取其子置掌中,吹之而生。一吹長一尺,至三尺而止,然后可移于地上。
若不経掌中吹者,則不生也。
食之能空中孤立,足不躡地。
亦名躡空草。
  [漢 郭憲:「洞冥記」 卷三]
この書では、末多國という地については五味草の説明で登場している。
末多國 獻此草。此國人長四寸,織麟毛為布,以文石為牀,人形雖小,而室宇崇曠。

これらを読んだからといって、とうてい、植物を想像できるものではないが、地域については推定できそう。
シダ植物の毛羽のようなモノを用いて織物を作るとか、文石(=霰石)の産地らしいから、蒙古の山地と見てよいのでは。

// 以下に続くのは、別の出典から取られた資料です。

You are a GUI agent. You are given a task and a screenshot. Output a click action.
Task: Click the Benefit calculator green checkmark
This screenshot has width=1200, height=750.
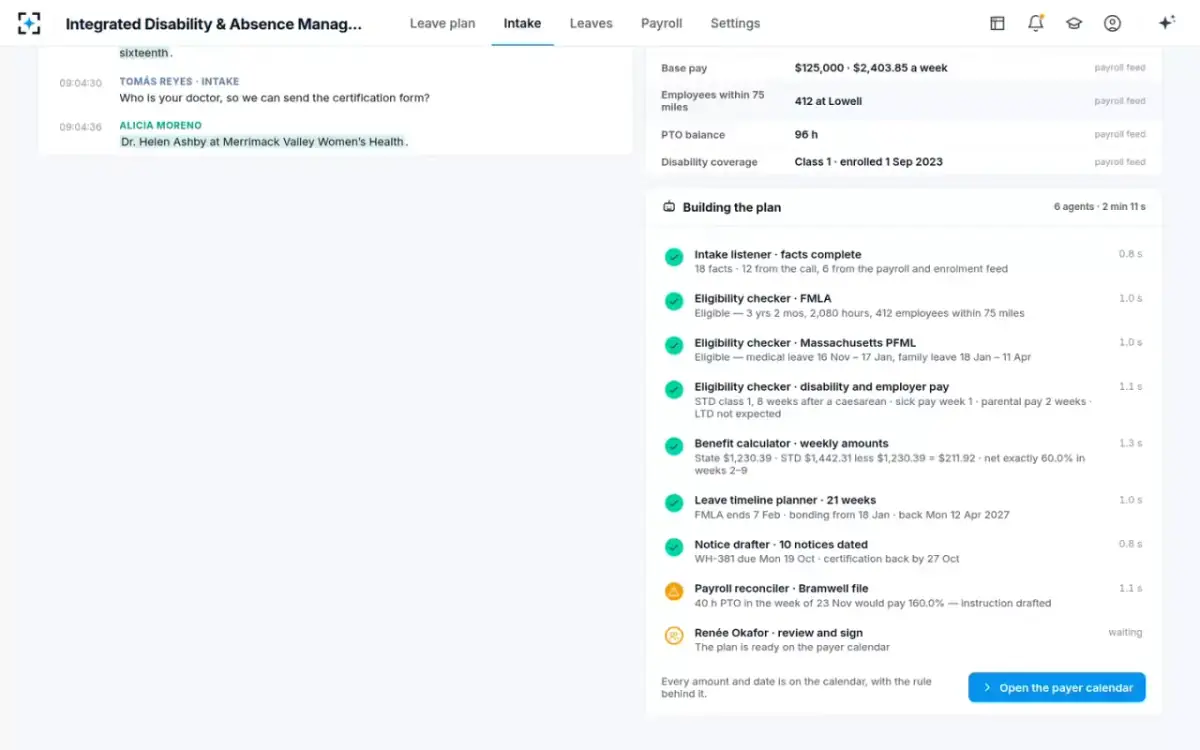click(674, 446)
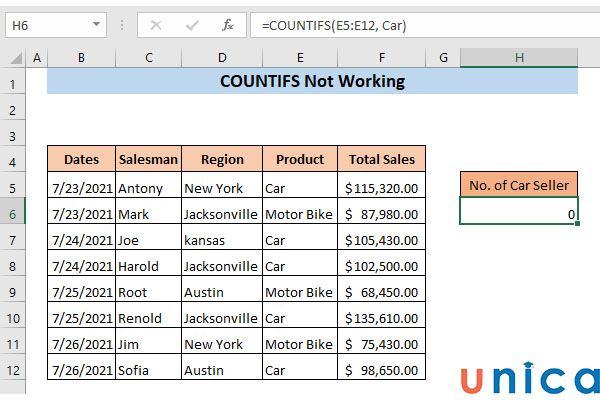Select the $135,610.00 sales cell

pyautogui.click(x=382, y=318)
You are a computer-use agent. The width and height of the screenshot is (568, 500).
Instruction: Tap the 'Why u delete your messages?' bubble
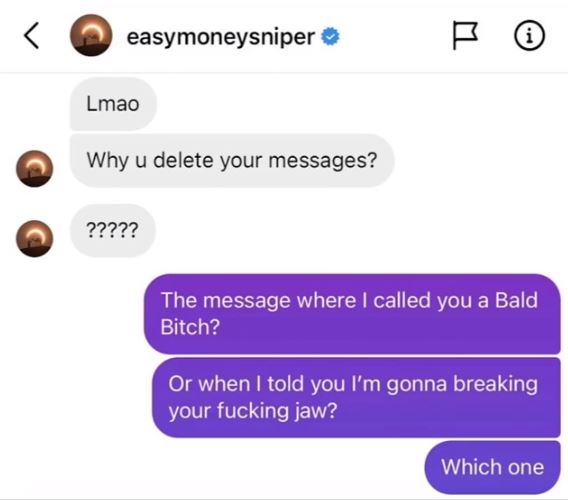[232, 161]
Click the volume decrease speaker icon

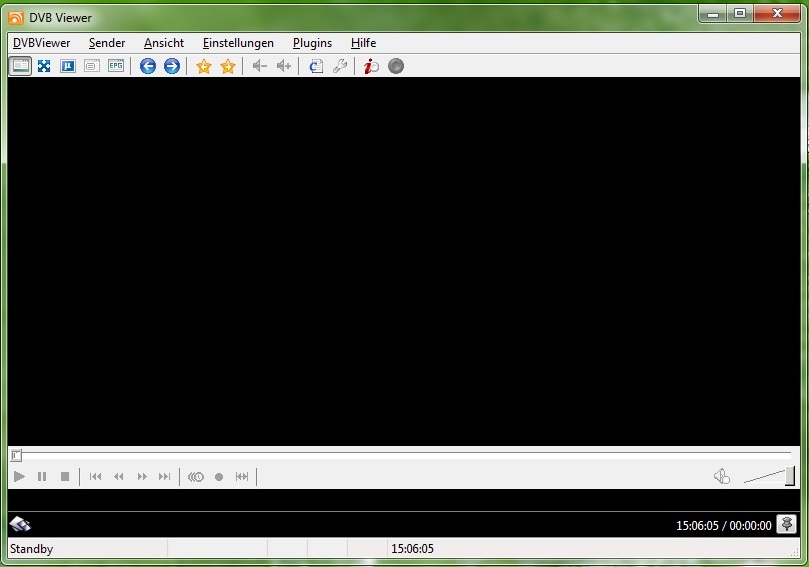click(259, 66)
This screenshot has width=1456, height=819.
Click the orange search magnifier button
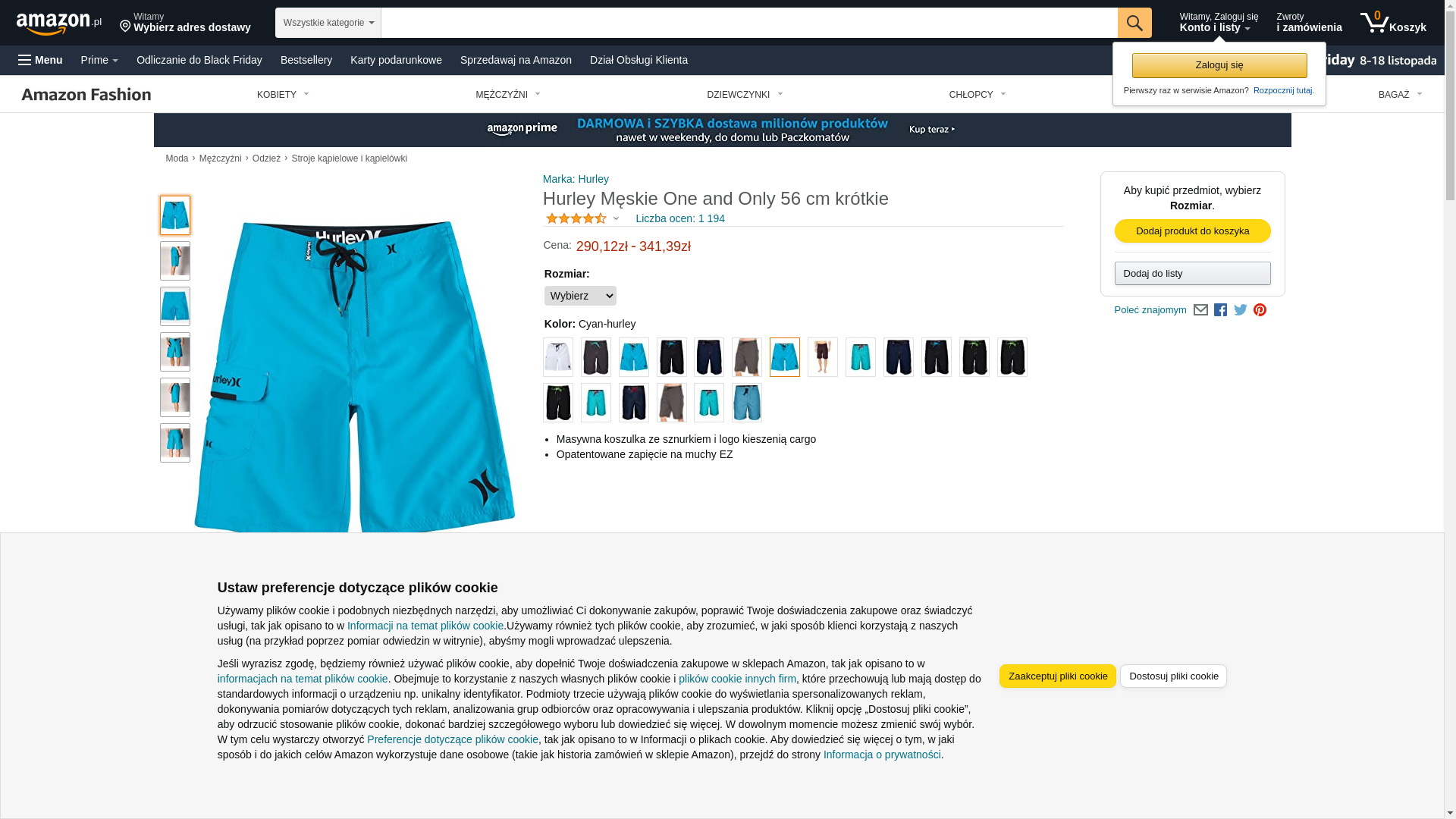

そこは、内陸の乾燥地帯であり、風が極めて強い。下手に木を生やしでもすれば、かえって砂漠化する可能性の方が高い。緑化させるには、まずは風で土壌が飛ばないように草を植え、砂地を固定化する必要があろう。それを考えると、乾燥した砂地でも生きれる、葉が松葉のようで根が張ることもないシダがあり、それを先ずは植えることから始めヨという伝承話のことではなかろうか。

(参考邦訳) 段成式[今村与志雄 訳]:「酉陽雑俎」東洋文庫/平凡社 1980・・・訳と註のみで、原漢文は非掲載.